Missile dell’Arabia Saudita sull’ospedale di Save the Children: sette morti in Yemen

Nel quarto anniversario della guerra al paese più povero del Golfo, colpita di nuovo una clinica gestita da Save the Children. Tra le vittime quattro bambini

Chiara Cruciati * • 28/3/2019 • Guerre, Armi & Terrorismi • 245 Viste

Il quarto anniversario di guerra contro il paese più povero del Golfo è stato «celebrato» martedì dalla coalizione a guida saudita con un bombardamento che ha ucciso sette persone, tra cui quattro bambini.

Nel mirino un distributore di carburante a Ritaf, nel nord ovest dello Yemen. Ma a subirne gli effetti devastanti è stato anche l’ospedale accanto, gestito da Save the Children. È successo alle 9.30 di mattina, l’ospedale era già operativo da mezz’ora.

«Molti pazienti e il personale stavano ancora arrivando – scrive in una nota l’associazione – Sembra che il missile sia caduto a meno di 50 metri dall’edificio principale della struttura ospedaliera. Tra le vittime un operatore sanitario, che ha perso la vita insieme ai suoi due bambini. Nell’attacco in cui hanno perso la vita anche altre due bambini e un addetto alla sicurezza, sono rimaste ferite altre otto persone».

«In Yemen sosteniamo 167 cliniche e 23 ospedali in undici governatorati, per lo più nel nord-ovest – spiega al manifesto Daniela Fatarella, vice direttrice di Save the Children Italia – Li sosteniamo con personale medico, attrezzature, formazione del personale locale e fondi. In quattro anni di guerra abbiamo raggiunto 180mila bambini».

Un lavoro diffuso che va dalle cure sanitarie primarie alla scuola: «Rispondiamo anche alle emergenze, difterite, diarrea, colera. Malattie che sembrano facilmente curabili ma che vanno intercettate con campagne di vaccinazione. Ogni giorno mille bambini yemeniti vengono contagiati: già in passato la situazione della struttura fognaria era critica, oggi dopo quattro anni di bombardamenti è quasi impossibile accedere ad acqua pulita».

Un sistema sanitario al collasso a causa del conflitto, con la campagna aerea saudita che – si legge in diversi rapporti Onu e di organizzazioni per i diritti umani – prende scientemente di mira infrastrutture, zone residenziali, cliniche, scuole.

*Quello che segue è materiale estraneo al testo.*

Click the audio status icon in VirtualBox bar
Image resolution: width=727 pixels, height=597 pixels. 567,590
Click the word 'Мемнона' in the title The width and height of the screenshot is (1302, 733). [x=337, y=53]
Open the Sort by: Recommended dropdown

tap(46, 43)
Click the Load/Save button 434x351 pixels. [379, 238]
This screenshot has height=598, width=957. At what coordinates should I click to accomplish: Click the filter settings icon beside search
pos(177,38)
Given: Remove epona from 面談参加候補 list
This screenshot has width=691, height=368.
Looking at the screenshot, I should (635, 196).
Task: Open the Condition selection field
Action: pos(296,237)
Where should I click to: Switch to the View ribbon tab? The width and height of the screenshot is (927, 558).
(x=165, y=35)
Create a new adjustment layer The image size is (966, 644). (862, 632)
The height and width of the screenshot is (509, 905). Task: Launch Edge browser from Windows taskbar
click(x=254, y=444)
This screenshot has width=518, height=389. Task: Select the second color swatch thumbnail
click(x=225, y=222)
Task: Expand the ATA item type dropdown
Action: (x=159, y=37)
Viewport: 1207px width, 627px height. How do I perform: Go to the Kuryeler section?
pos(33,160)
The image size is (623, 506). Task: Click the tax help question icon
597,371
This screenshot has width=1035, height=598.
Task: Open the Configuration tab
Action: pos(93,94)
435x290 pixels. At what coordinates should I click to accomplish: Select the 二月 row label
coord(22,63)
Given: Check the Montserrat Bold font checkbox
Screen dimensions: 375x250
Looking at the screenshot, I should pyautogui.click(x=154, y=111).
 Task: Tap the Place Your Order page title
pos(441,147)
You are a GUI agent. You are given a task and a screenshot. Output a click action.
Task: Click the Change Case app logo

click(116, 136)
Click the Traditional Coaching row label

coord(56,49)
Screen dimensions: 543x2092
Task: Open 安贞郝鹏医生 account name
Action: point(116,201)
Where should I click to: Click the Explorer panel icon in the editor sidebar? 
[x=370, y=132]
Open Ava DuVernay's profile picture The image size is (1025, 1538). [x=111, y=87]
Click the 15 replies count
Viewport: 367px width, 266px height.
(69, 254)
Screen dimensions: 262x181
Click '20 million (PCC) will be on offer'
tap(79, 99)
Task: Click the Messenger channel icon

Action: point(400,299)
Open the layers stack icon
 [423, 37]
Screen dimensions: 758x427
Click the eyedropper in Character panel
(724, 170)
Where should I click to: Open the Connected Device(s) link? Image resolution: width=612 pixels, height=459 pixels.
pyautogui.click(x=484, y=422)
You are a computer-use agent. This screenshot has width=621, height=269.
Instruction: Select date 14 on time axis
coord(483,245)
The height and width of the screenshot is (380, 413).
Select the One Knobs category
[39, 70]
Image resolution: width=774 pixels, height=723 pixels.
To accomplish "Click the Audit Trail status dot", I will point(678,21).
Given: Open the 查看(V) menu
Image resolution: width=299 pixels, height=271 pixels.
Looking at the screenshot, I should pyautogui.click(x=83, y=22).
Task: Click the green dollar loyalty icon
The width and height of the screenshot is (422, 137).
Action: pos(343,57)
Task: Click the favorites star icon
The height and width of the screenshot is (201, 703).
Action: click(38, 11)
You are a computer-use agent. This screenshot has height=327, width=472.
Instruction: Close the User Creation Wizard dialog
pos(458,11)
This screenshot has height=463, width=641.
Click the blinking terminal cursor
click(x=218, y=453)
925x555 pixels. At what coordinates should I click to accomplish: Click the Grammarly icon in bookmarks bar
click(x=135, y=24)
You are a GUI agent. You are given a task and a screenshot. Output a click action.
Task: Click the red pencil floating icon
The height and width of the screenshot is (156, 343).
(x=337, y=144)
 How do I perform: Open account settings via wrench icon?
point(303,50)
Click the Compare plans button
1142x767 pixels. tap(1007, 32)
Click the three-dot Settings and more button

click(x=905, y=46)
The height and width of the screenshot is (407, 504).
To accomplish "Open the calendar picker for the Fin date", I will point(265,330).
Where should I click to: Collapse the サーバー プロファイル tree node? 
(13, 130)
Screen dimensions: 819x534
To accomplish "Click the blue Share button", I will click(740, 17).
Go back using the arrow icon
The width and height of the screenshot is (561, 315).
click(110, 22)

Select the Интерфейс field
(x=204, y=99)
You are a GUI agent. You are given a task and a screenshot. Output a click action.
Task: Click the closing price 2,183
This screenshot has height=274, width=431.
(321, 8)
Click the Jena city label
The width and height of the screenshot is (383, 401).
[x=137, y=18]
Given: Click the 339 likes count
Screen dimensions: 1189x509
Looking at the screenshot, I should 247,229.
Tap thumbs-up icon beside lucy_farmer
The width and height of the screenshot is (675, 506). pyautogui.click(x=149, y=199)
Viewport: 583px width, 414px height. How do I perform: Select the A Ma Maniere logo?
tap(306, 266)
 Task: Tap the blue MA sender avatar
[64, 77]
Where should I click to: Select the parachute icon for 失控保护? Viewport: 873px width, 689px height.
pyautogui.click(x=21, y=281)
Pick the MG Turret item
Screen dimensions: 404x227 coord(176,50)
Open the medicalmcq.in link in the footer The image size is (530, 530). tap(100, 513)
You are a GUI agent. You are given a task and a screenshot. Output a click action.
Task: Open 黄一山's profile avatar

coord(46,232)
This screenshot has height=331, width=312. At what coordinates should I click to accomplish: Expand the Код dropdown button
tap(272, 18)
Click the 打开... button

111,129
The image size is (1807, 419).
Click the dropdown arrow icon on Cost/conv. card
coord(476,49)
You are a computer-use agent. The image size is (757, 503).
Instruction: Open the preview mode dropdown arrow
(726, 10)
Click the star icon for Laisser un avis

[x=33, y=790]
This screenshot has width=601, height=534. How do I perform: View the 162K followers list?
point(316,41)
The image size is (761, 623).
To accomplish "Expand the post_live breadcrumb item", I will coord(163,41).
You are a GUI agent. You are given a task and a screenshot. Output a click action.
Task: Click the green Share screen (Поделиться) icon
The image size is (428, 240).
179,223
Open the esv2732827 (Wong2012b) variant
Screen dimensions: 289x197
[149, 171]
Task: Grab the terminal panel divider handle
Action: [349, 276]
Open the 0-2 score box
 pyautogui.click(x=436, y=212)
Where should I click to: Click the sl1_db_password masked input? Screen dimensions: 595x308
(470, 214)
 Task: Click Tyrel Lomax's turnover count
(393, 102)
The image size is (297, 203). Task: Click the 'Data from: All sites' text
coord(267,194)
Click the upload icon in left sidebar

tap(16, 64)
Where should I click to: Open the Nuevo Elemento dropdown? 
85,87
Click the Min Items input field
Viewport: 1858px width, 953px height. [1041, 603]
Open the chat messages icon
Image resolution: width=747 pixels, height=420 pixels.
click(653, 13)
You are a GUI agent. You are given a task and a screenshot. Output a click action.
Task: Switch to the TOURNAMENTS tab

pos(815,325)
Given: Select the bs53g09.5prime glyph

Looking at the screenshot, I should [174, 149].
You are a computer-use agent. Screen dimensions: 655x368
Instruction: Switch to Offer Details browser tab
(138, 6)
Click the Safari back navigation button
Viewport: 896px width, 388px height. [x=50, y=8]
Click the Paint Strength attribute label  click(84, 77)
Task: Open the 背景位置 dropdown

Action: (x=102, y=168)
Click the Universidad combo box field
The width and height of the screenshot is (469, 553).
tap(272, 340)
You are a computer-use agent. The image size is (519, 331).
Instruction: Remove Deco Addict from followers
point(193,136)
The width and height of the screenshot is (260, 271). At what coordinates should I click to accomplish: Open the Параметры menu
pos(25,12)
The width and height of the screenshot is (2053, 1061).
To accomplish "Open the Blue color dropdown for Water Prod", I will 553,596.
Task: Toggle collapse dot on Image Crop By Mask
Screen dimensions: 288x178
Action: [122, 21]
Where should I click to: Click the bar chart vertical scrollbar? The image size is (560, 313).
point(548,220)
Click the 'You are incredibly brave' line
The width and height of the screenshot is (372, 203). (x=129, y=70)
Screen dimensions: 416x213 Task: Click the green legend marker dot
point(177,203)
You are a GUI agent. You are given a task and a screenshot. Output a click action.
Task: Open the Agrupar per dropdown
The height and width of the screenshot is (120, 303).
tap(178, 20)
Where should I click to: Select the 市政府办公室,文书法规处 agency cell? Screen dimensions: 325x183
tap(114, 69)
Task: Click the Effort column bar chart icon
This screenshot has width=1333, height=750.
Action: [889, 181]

E che ha ridotto letteralmente alla fame la popolazione: «Ad oggi 85mila bambini sono morti per fame e malattie – continua Fatarella – Trattiamo anche la malnutrizione acuta. I bambini vengono curati in due modi: o con cibo altamente proteico e nutriente che permette con un dosaggio settimanale di ristabilire il peso; o con un percorso specifico nei centri di nutrizione quando il bambino è troppo debole per riuscire a mangiare da solo».

Programmi e progetti fondamentali ma che, come sottolinea Save the Children, vengono minati dal prosieguo del conflitto e la mancanza di pressioni internazionali sulle parti in guerra. Che dettano le regole: «È difficile far entrare aiuti a causa dell’embargo saudita sul porto di Hodeidah – conclude Fatarella – Allo stesso tempo la mobilità all’interno del paese, soprattutto verso le zone rurali, è complessa sia per la necessità di ottenere permessi per persone e merci, sia per i bombardamenti continui». In quattro anni 19mila, uno ogni due ore.

Il raid di martedì (a cui ne sono seguiti altri ieri, a Taiz, Saada, Haradh) ha segnato lo scoccare dei quattro anni dall’inizio dell’operazione, ribattezzata il 26 marzo 2015 Tempesta decisiva dalla coalizione di paesi sunniti con in testa l’Arabia saudita. E mai conclusa: il movimento dei ribelli Houthi, che a settembre del 2014 aveva occupato la capitale Sana’a chiedendo maggiore inclusione politica, è ancora lì.

E la guerra, da qualcuno etichettata come il Vietnam saudita, sta in realtà facendo il suo «dovere»: il commercio di armi è fruttuoso e Riyadh ha velocemente scalato la classifica dei paesi importatori di armi. Da dove importi, è noto: dagli Stati uniti, ma anche dall’Europa, Gran Bretagna in testa.

Un ruolo di primo piano lo mantiene l’Italia e la fabbrica sarda della tedesca Rwm, nella comunità di Domusnovas, produttrice di bombe usate in Yemen contro la popolazione civile, come dimostrato da inchieste sia italiane che straniere.

Solo tre giorni fa a Roma tornava in piazza chi da anni si batte contro la violazione della legge 185/1990 che vieta la vendita di armi a paesi in guerra o che violano i diritti umani: una delegazione del movimento «Sardegna Pulita» ha marciato nella capitale insieme ad altre realtà pacifiste italiane.